- What is being asked -
Reproduce the whole listing, keeping each line as it is.

- Input -
* * * * * * * * *

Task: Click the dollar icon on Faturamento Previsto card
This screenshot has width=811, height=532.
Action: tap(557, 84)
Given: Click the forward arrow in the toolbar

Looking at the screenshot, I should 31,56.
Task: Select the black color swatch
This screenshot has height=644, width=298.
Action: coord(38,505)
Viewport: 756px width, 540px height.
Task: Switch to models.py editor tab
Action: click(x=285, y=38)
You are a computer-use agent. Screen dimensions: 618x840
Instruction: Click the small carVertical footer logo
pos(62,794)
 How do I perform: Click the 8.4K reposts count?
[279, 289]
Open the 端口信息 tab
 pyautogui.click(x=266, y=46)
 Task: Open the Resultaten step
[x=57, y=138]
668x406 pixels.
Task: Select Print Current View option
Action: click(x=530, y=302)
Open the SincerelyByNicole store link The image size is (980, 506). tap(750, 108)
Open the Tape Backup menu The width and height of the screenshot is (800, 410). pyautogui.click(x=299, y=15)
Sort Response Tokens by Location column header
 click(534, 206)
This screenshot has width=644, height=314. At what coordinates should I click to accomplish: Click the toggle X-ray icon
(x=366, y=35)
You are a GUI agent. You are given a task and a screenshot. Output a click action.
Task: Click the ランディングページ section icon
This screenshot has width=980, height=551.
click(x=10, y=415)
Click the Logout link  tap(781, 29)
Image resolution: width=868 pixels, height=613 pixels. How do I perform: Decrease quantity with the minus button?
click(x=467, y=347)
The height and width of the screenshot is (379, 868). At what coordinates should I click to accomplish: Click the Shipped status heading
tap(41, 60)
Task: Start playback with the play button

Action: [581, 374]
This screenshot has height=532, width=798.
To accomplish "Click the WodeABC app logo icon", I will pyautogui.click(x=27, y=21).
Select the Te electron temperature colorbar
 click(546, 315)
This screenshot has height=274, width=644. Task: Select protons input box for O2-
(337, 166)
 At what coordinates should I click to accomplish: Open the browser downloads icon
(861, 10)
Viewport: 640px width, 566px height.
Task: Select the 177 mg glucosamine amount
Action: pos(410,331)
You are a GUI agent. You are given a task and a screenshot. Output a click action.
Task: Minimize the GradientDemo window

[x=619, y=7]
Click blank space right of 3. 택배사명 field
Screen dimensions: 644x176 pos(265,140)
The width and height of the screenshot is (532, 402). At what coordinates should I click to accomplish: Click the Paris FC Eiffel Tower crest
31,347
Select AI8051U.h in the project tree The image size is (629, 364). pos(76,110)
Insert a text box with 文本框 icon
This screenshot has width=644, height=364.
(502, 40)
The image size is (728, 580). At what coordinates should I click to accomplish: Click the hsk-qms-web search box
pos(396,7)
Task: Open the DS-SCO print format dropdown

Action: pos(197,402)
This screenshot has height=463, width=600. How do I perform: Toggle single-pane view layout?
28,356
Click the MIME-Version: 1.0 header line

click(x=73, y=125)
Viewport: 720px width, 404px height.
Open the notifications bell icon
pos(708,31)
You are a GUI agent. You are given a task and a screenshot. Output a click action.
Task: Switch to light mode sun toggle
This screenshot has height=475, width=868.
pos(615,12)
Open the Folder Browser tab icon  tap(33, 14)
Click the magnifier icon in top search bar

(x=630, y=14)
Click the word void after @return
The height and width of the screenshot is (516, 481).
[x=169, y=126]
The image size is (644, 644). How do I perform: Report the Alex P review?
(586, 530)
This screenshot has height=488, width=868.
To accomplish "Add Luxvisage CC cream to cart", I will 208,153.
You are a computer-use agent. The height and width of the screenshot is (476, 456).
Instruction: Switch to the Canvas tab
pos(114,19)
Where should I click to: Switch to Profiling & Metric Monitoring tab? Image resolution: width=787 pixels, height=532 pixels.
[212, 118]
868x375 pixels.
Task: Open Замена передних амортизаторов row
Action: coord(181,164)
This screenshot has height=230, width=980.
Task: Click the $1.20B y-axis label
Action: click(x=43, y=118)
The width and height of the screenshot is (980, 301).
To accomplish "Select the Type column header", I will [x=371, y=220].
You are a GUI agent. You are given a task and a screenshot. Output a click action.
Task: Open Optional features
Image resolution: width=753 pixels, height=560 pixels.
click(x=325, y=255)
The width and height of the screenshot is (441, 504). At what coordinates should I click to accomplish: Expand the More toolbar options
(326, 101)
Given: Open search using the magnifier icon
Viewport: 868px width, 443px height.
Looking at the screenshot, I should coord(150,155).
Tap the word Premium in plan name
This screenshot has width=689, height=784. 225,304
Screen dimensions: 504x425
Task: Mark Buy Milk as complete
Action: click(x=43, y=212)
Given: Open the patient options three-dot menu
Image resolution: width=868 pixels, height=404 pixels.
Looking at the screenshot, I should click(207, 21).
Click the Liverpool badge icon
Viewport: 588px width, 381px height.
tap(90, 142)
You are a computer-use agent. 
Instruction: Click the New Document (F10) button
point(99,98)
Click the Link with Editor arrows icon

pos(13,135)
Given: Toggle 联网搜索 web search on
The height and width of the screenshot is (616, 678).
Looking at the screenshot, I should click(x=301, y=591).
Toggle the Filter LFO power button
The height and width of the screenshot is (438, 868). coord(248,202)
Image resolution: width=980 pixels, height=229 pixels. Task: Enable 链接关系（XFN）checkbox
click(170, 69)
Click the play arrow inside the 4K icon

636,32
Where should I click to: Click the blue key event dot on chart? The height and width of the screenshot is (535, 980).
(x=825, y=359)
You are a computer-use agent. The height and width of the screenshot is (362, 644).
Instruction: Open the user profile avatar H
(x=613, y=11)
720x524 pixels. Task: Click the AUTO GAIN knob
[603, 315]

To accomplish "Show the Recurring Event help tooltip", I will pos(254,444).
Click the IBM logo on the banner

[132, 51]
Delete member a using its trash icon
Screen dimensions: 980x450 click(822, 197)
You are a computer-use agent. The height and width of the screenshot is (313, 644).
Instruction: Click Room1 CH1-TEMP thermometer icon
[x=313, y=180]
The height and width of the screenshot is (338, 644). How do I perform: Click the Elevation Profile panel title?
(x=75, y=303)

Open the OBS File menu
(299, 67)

* * * * * * * * *

- Response area -
Task: Click the dollar icon on Faturamento Previsto card
This screenshot has width=811, height=532.
Action: tap(557, 84)
Given: Click the forward arrow in the toolbar

Looking at the screenshot, I should 31,56.
Task: Select the black color swatch
This screenshot has height=644, width=298.
Action: coord(38,505)
Viewport: 756px width, 540px height.
Task: Switch to models.py editor tab
Action: click(x=285, y=38)
You are a computer-use agent. Screen dimensions: 618x840
Instruction: Click the small carVertical footer logo
pos(62,794)
 How do I perform: Click the 8.4K reposts count?
[279, 289]
Open the 端口信息 tab
 pyautogui.click(x=266, y=46)
 Task: Open the Resultaten step
[x=57, y=138]
668x406 pixels.
Task: Select Print Current View option
Action: click(x=530, y=302)
Open the SincerelyByNicole store link The image size is (980, 506). tap(750, 108)
Open the Tape Backup menu The width and height of the screenshot is (800, 410). pyautogui.click(x=299, y=15)
Sort Response Tokens by Location column header
 click(534, 206)
This screenshot has width=644, height=314. At what coordinates should I click to accomplish: Click the toggle X-ray icon
(x=366, y=35)
You are a GUI agent. You are given a task and a screenshot. Output a click action.
Task: Click the ランディングページ section icon
This screenshot has width=980, height=551.
click(x=10, y=415)
Click the Logout link  tap(781, 29)
Image resolution: width=868 pixels, height=613 pixels. How do I perform: Decrease quantity with the minus button?
click(x=467, y=347)
The height and width of the screenshot is (379, 868). At what coordinates should I click to accomplish: Click the Shipped status heading
tap(41, 60)
Task: Start playback with the play button

Action: [581, 374]
This screenshot has height=532, width=798.
To accomplish "Click the WodeABC app logo icon", I will pyautogui.click(x=27, y=21).
Select the Te electron temperature colorbar
 click(546, 315)
This screenshot has height=274, width=644. Task: Select protons input box for O2-
(337, 166)
 At what coordinates should I click to accomplish: Open the browser downloads icon
(861, 10)
Viewport: 640px width, 566px height.
Task: Select the 177 mg glucosamine amount
Action: pos(410,331)
You are a GUI agent. You are given a task and a screenshot. Output a click action.
Task: Minimize the GradientDemo window

[x=619, y=7]
Click blank space right of 3. 택배사명 field
Screen dimensions: 644x176 pos(265,140)
The width and height of the screenshot is (532, 402). At what coordinates should I click to accomplish: Click the Paris FC Eiffel Tower crest
31,347
Select AI8051U.h in the project tree The image size is (629, 364). pos(76,110)
Insert a text box with 文本框 icon
This screenshot has width=644, height=364.
(502, 40)
The image size is (728, 580). At what coordinates should I click to accomplish: Click the hsk-qms-web search box
pos(396,7)
Task: Open the DS-SCO print format dropdown

Action: pos(197,402)
This screenshot has height=463, width=600. How do I perform: Toggle single-pane view layout?
28,356
Click the MIME-Version: 1.0 header line

click(x=73, y=125)
Viewport: 720px width, 404px height.
Open the notifications bell icon
pos(708,31)
You are a GUI agent. You are given a task and a screenshot. Output a click action.
Task: Switch to light mode sun toggle
This screenshot has height=475, width=868.
pos(615,12)
Open the Folder Browser tab icon  tap(33, 14)
Click the magnifier icon in top search bar

(x=630, y=14)
Click the word void after @return
The height and width of the screenshot is (516, 481).
[x=169, y=126]
The image size is (644, 644). How do I perform: Report the Alex P review?
(586, 530)
This screenshot has height=488, width=868.
To accomplish "Add Luxvisage CC cream to cart", I will 208,153.
You are a computer-use agent. The height and width of the screenshot is (476, 456).
Instruction: Switch to the Canvas tab
pos(114,19)
Where should I click to: Switch to Profiling & Metric Monitoring tab? Image resolution: width=787 pixels, height=532 pixels.
[212, 118]
868x375 pixels.
Task: Open Замена передних амортизаторов row
Action: coord(181,164)
This screenshot has height=230, width=980.
Task: Click the $1.20B y-axis label
Action: click(x=43, y=118)
The width and height of the screenshot is (980, 301).
To accomplish "Select the Type column header", I will [x=371, y=220].
You are a GUI agent. You are given a task and a screenshot. Output a click action.
Task: Open Optional features
Image resolution: width=753 pixels, height=560 pixels.
click(x=325, y=255)
The width and height of the screenshot is (441, 504). At what coordinates should I click to accomplish: Expand the More toolbar options
(326, 101)
Given: Open search using the magnifier icon
Viewport: 868px width, 443px height.
Looking at the screenshot, I should coord(150,155).
Tap the word Premium in plan name
This screenshot has width=689, height=784. 225,304
Screen dimensions: 504x425
Task: Mark Buy Milk as complete
Action: click(x=43, y=212)
Given: Open the patient options three-dot menu
Image resolution: width=868 pixels, height=404 pixels.
Looking at the screenshot, I should click(207, 21).
Click the Liverpool badge icon
Viewport: 588px width, 381px height.
tap(90, 142)
You are a computer-use agent. 
Instruction: Click the New Document (F10) button
point(99,98)
Click the Link with Editor arrows icon

pos(13,135)
Given: Toggle 联网搜索 web search on
The height and width of the screenshot is (616, 678).
Looking at the screenshot, I should click(x=301, y=591).
Toggle the Filter LFO power button
The height and width of the screenshot is (438, 868). coord(248,202)
Image resolution: width=980 pixels, height=229 pixels. Task: Enable 链接关系（XFN）checkbox
click(170, 69)
Click the play arrow inside the 4K icon

636,32
Where should I click to: Click the blue key event dot on chart? The height and width of the screenshot is (535, 980).
(x=825, y=359)
You are a computer-use agent. The height and width of the screenshot is (362, 644).
Instruction: Open the user profile avatar H
(x=613, y=11)
720x524 pixels. Task: Click the AUTO GAIN knob
[603, 315]

To accomplish "Show the Recurring Event help tooltip", I will pos(254,444).
Click the IBM logo on the banner

[132, 51]
Delete member a using its trash icon
Screen dimensions: 980x450 click(822, 197)
You are a computer-use agent. The height and width of the screenshot is (313, 644).
Instruction: Click Room1 CH1-TEMP thermometer icon
[x=313, y=180]
The height and width of the screenshot is (338, 644). How do I perform: Click the Elevation Profile panel title?
(x=75, y=303)

Open the OBS File menu
(299, 67)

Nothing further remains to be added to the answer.